Irish Insurance Federation chief executive Michael Kemp has warned it is too early to gauge the success of the new Department of Enterprise, Trade and Employment (DETE) guidelines.
The new guidelines were introduced in July following the International Monetary Fund's critical assessment of financial regulation last year.

Kemp does not anticipate insurers will have found compliance difficult, but said only the annual results would show how successful the guidelines
had been.

"In terms of things like appointing compliance officers, it's proceeding like normal," he said.
"With issues like actuarial certification and financial condition reports, we won't be able to tell until we have this year's accounts."

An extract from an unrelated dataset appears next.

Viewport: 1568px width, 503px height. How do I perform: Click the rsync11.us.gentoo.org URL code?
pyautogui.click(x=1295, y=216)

Kemp said the insurance industry was heavily consulted during the formulation of the guidelines and was satisfied with the finished result.

A DETE spokeswoman said compliance with the guidelines would be monitored through
on-site DETE visits to insurance companies.

"We're dealing with a number of detailed questions from individual companies on aspects
of the guidelines," she said.

"So far, as expected because of the extensive consultation process, no major problems have been identified."

Insurance companies have been allowed 2001 to familiarise themselves with the guidelines, which will become compulsory in 2002.
"Nevertheless, we expect to see by end-year that companies under our supervision have taken the necessary steps to comply with the guidelines, including actuarial certification of the 2001 technical reserves of non-life companies," the spokeswoman said.